(Records from a data source)

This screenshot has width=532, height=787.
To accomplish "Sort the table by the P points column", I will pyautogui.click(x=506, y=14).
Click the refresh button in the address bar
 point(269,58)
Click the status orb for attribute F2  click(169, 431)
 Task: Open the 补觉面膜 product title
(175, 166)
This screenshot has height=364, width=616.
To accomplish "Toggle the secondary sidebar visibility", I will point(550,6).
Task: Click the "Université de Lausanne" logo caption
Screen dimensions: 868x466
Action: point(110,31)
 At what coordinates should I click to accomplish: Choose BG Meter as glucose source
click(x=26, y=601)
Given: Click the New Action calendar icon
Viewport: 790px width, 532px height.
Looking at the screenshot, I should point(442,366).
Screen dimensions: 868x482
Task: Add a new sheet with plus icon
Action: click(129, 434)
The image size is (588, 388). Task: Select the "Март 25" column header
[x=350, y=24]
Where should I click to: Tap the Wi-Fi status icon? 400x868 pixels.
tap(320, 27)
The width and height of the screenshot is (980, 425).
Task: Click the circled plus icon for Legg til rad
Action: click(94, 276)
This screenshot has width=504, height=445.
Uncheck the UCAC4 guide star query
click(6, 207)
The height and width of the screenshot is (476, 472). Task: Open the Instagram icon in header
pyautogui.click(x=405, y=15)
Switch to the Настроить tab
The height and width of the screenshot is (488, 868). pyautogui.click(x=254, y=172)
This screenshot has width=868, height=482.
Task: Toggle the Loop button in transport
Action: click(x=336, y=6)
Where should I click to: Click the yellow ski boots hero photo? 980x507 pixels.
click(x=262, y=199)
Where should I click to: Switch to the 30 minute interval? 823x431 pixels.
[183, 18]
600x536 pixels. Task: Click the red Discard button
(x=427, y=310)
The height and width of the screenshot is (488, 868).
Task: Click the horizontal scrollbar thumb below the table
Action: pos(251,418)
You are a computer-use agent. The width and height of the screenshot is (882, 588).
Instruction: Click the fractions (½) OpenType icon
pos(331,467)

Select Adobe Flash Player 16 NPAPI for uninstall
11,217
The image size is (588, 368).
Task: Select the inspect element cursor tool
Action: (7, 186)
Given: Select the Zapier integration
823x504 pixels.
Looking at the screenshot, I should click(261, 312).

▸ **Task to carry out**
Each record must be returned exactly as it is written.

▸ **Problem solution**
This screenshot has width=532, height=787.
To accomplish "Sort the table by the P points column", I will pyautogui.click(x=506, y=14).
Click the refresh button in the address bar
 point(269,58)
Click the status orb for attribute F2  click(169, 431)
 Task: Open the 补觉面膜 product title
(175, 166)
This screenshot has height=364, width=616.
To accomplish "Toggle the secondary sidebar visibility", I will point(550,6).
Task: Click the "Université de Lausanne" logo caption
Screen dimensions: 868x466
Action: point(110,31)
 At what coordinates should I click to accomplish: Choose BG Meter as glucose source
click(x=26, y=601)
Given: Click the New Action calendar icon
Viewport: 790px width, 532px height.
Looking at the screenshot, I should point(442,366).
Screen dimensions: 868x482
Task: Add a new sheet with plus icon
Action: click(129, 434)
The image size is (588, 388). Task: Select the "Март 25" column header
[x=350, y=24]
Where should I click to: Tap the Wi-Fi status icon? 400x868 pixels.
tap(320, 27)
The width and height of the screenshot is (980, 425).
Task: Click the circled plus icon for Legg til rad
Action: click(94, 276)
This screenshot has width=504, height=445.
Uncheck the UCAC4 guide star query
click(6, 207)
The height and width of the screenshot is (476, 472). Task: Open the Instagram icon in header
pyautogui.click(x=405, y=15)
Switch to the Настроить tab
The height and width of the screenshot is (488, 868). pyautogui.click(x=254, y=172)
This screenshot has width=868, height=482.
Task: Toggle the Loop button in transport
Action: click(x=336, y=6)
Where should I click to: Click the yellow ski boots hero photo? 980x507 pixels.
click(x=262, y=199)
Where should I click to: Switch to the 30 minute interval? 823x431 pixels.
[183, 18]
600x536 pixels. Task: Click the red Discard button
(x=427, y=310)
The height and width of the screenshot is (488, 868).
Task: Click the horizontal scrollbar thumb below the table
Action: pos(251,418)
You are a computer-use agent. The width and height of the screenshot is (882, 588).
Instruction: Click the fractions (½) OpenType icon
pos(331,467)

Select Adobe Flash Player 16 NPAPI for uninstall
11,217
The image size is (588, 368).
Task: Select the inspect element cursor tool
Action: (7, 186)
Given: Select the Zapier integration
823x504 pixels.
Looking at the screenshot, I should click(261, 312).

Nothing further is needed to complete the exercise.